La plupart des scènes ont effectivement été tournées en mer. Quand on tourne ce genre de film, on est obligé d’utiliser beaucoup de post-production derrière pour rajouter des effets-spéciaux, mais j’ai essayé au maximum de les minimiser. C’est peut-être pour ça que l’on ne voit pas le bateau virevolter complètement dans l’océan. En contrepartie, le côté très naturel permet au public de se focaliser sur les personnages, au lieu d’être obnubilé par le décor de la mer et du bateau, parce que, de toute manière, le public est souvent focalisé sur les effets de post-production, que ce soit bien fait ou mal fait. Et c’est vrai que tourner en mer non-stop était physiquement très difficile, très fatigant. L’équipe n’en pouvait plus, certains avaient même le mal de mer donc c’était vraiment épuisant.

Justement, est-ce que cette méthode où il faut se piquer le doigt pour faire passer le mal de mer marche réellement ?

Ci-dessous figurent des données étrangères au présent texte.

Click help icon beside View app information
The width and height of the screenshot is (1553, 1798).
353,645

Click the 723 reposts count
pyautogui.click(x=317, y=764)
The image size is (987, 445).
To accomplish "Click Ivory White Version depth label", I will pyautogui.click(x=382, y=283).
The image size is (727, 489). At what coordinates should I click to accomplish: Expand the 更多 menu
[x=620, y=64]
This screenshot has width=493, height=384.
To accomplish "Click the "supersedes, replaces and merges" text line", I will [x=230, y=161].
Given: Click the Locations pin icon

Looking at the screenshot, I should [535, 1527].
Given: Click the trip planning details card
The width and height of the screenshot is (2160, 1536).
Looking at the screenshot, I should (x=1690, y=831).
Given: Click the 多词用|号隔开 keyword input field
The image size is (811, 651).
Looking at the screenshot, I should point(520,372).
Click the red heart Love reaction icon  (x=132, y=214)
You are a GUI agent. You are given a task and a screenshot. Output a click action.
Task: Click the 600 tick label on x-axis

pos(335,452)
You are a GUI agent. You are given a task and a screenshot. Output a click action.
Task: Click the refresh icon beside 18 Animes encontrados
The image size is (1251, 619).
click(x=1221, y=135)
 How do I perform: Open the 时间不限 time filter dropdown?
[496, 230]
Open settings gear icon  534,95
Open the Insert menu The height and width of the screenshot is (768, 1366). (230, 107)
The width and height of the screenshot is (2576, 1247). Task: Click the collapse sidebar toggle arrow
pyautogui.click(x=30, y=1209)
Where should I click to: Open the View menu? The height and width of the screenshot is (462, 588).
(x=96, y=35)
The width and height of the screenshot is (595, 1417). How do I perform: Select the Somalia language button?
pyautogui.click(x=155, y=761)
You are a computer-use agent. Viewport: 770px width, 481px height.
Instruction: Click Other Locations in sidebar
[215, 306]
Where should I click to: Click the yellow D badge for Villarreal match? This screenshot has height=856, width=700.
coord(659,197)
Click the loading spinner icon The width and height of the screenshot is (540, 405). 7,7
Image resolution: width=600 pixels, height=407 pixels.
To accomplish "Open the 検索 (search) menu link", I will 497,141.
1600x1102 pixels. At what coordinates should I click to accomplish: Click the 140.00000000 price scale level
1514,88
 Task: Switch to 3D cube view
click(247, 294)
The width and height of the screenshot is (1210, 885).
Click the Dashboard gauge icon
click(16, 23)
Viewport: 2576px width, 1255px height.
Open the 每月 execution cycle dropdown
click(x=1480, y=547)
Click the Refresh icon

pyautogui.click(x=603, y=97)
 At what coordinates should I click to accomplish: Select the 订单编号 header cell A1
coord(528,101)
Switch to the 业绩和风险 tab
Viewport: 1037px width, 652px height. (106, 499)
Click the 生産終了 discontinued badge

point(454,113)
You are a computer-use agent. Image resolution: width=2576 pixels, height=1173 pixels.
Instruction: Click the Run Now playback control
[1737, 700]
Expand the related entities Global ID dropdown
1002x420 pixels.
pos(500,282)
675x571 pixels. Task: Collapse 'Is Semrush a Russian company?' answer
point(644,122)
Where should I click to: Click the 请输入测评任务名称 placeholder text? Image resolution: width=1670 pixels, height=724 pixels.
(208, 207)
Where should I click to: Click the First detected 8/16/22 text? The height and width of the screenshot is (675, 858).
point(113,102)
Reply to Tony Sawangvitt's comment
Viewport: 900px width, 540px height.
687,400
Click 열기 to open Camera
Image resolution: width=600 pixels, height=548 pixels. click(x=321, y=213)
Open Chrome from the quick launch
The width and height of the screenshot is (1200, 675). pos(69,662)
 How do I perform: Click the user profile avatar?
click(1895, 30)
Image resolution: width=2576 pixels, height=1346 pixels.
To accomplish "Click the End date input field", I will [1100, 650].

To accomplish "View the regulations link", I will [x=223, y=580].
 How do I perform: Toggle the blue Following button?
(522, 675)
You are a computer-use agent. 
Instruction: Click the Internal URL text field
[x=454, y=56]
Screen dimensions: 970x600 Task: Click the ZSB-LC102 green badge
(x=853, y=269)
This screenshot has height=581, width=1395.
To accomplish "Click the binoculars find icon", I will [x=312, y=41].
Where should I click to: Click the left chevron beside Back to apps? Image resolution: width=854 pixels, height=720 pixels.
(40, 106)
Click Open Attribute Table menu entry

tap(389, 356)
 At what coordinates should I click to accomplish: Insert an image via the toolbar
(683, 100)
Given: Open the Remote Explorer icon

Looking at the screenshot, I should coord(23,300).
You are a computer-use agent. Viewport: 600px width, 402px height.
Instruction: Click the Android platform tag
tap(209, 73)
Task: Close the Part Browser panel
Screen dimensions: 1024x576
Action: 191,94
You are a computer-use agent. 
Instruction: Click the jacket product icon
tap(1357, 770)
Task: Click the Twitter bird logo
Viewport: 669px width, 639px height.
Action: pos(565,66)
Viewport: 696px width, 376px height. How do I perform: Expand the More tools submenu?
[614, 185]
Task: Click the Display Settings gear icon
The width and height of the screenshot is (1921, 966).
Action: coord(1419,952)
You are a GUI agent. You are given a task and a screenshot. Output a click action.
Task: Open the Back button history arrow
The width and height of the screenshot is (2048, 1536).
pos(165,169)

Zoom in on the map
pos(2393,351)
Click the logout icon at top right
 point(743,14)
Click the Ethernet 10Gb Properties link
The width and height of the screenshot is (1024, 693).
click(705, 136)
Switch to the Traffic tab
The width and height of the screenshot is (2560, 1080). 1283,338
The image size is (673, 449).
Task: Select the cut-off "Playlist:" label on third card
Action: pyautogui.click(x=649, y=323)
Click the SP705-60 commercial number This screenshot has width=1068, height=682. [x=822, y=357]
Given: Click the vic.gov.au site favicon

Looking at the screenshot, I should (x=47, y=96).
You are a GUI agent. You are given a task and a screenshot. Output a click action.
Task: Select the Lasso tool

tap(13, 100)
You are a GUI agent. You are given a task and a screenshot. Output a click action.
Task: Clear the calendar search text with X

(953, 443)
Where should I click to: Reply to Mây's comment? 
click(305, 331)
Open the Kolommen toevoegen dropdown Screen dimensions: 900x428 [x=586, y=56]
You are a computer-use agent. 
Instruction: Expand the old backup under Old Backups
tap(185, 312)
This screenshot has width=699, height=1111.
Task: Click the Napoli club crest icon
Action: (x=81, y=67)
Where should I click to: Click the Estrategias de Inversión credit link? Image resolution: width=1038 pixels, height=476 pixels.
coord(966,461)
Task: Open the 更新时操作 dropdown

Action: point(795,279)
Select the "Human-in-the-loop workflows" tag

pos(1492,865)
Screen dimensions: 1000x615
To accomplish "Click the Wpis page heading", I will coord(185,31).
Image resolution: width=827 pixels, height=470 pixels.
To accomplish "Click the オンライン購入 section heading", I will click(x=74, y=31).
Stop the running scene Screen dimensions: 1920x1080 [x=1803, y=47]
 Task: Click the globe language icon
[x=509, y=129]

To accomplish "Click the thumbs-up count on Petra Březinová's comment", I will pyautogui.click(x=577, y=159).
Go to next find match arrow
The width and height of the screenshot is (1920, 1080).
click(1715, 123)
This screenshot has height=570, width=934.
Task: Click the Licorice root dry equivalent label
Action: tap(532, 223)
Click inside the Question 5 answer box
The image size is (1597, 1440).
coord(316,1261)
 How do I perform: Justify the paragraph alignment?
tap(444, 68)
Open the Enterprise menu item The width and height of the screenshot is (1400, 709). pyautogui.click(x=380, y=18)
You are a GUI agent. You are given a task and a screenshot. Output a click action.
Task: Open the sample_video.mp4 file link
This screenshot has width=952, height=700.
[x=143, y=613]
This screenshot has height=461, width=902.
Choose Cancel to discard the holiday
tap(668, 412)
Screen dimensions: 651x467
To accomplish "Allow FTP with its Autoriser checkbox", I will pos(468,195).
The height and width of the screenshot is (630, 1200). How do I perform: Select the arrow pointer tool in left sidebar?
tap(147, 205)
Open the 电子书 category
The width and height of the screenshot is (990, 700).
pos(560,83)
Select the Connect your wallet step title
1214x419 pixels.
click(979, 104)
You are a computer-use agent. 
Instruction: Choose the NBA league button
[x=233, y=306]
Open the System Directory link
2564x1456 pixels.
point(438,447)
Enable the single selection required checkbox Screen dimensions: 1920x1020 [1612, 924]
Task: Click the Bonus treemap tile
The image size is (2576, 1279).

C’est une scène qui existe aussi dans la pièce de théâtre et je trouvais que ça collait très bien au personnage de Dong-sik, donc je l’ai reprise pour essayer de mettre en avant le côté accueillant et affectueux du personnage. Je ne sais pas si cette méthode fonctionne mais tous les Coréens en ont l’habitude depuis qu’ils sont gamins. C’est une « recette de grand-mère », donc quand on mange quelque chose qui ne passe pas, nos grands-mères nous caressent le bras en nous mettant un bout de ficelle au bout du doigt pour empêcher le sang de passer, ensuite elles nous piquent avec une aiguille pour faire partir le sang noir. Après on se sent bien parce qu’on arrive à faire un rot.

Haemoo

La photographie de votre film est très belle. Comment s’est passée votre collaboration avec Hong Kyung-pyo, qui a aussi travaillé avec Bong-Joon-ho sur certains de ses films ?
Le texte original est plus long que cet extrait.